JavaScript
JavaScript tools run on a V8 engine. Each execution gets a fresh JavaScript VM — there is no state shared between calls.
Handler signature
Your main file must be named cortexone_function.js and must define a function called cortexone_handler:
function cortexone_handler(event, context) { var result = { message: "Hello, World!" }; return { statusCode: 200, body: result };}| Parameter | Type | Description |
|---|---|---|
event | object | The input payload sent by the caller |
context | object | Execution metadata (not populated for JavaScript) |
The return value should be an object with statusCode and body.

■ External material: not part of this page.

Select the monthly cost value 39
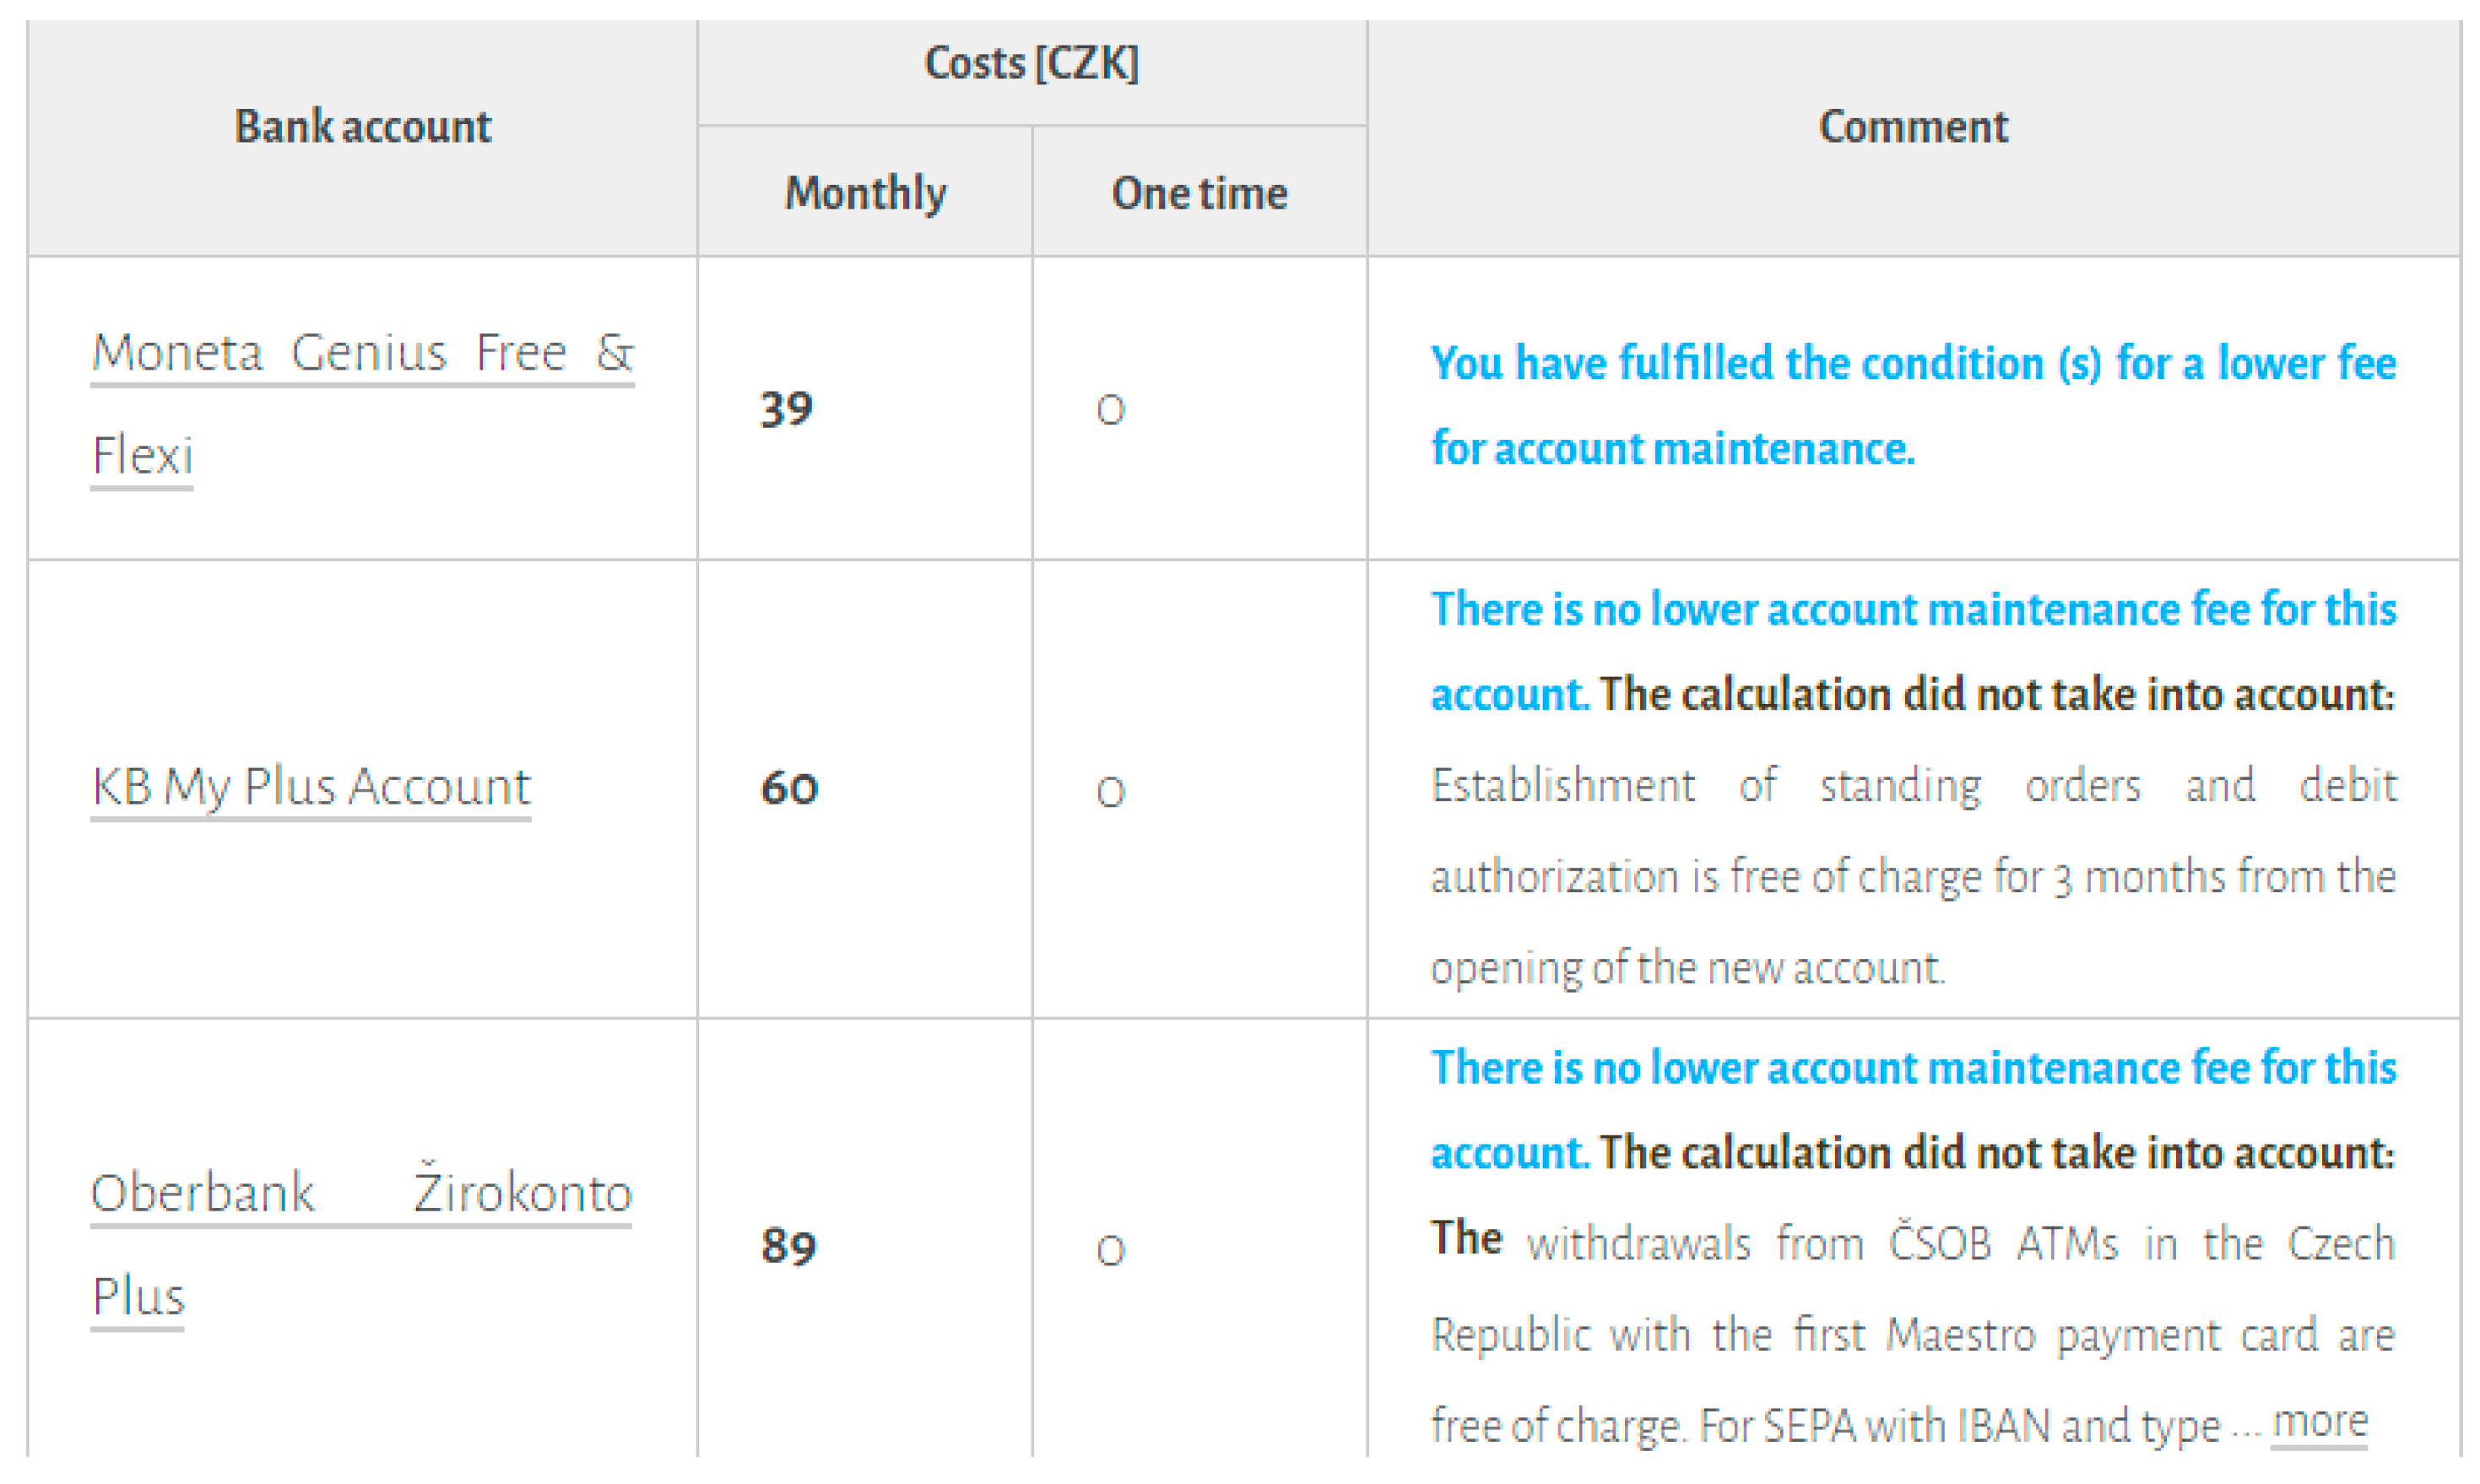 pos(786,409)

You can return body as a plain object — the platform serializes it automatically. Use JSON.stringify() only when you need to control serialization of special types like BigInt or Date.
The event object
event is whatever JSON the caller passes:
function cortexone_handler(event, context) { var numbers = event.num; var sum = numbers.reduce(function(a, b) { return a + b; }, 0); var mean = sum / numbers.length; return { statusCode: 200, body: { sum: sum, mean: mean, count: numbers.length } };}Environment variables
function cortexone_handler(event, context) { var apiKey = process.env.MY_API_KEY; return { statusCode: 200, body: { ready: !!apiKey } };}HTTP requests
HTTP access is controlled per version. When enabled, a fetch() function is available. It returns a synchronous response object — not a Promise.
function cortexone_handler(event, context) { var response = fetch("https://api.example.com/data"); // response.body is the raw HTTP response body as a string var data = JSON.parse(response.body); return { statusCode: response.status, body: data };}The response object contains:
| Field | Type | Description |
|---|---|---|
response.status | number | HTTP status code |
response.statusText | string | HTTP status text |
response.body | string | Response body as a raw string |
response.headers | object | Response headers |
You can also pass options for method, headers, and body:
function cortexone_handler(event, context) { var response = fetch("https://api.example.com/submit", { method: "POST", headers: { "Content-Type": "application/json" }, body: JSON.stringify({ key: "value" }) }); return { statusCode: response.status, body: JSON.parse(response.body) };}If HTTP access is not enabled for your version, calling fetch() will return an error.
What is available
| Feature | Available |
|---|---|
process.env | Yes — read environment variables |
fetch() | Conditional — depends on version setting |
JSON | Yes |
Math, Date, Array, etc. | Yes — standard built-ins |
console.log | Yes — output goes to execution logs |
require() / import | No — module imports are not supported |
| File system | No |
What is restricted
- No file system access
- No
requireorimport— all code must be in the files you upload - Each execution runs in a completely fresh VM
Resource limits
| Limit | Default |
|---|---|
| Max memory | 512 MB |
| Max runtime | 300 seconds |
| CPU limit | 2.0 cores |
Example: Array processing
function cortexone_handler(event, context) { var numbers = event.num; var sum = numbers.reduce(function(a, b) { return a + b; }, 0); var mean = sum / numbers.length; return { statusCode: 200, body: { sum: sum, mean: mean, count: numbers.length } };}Error responses
If your handler throws an error, the platform catches it and returns:
{ "statusCode": 500, "body": "{\"error\": \"Script execution failed\", \"type\": \"ReferenceError\", \"details\": \"...\"}"}Timeouts return statusCode: 408. You can return non-200 status codes intentionally:
function cortexone_handler(event, context) { if (!event.id) { return { statusCode: 400, body: { error: "id is required" } }; } return { statusCode: 200, body: { ok: true } };}Notes
- The main file must be named
cortexone_function.jsand must containcortexone_handler. - The handler is synchronous — async/await is not supported.
- There is no persistent state between executions.
contextis passed but not populated — useeventfor all input data.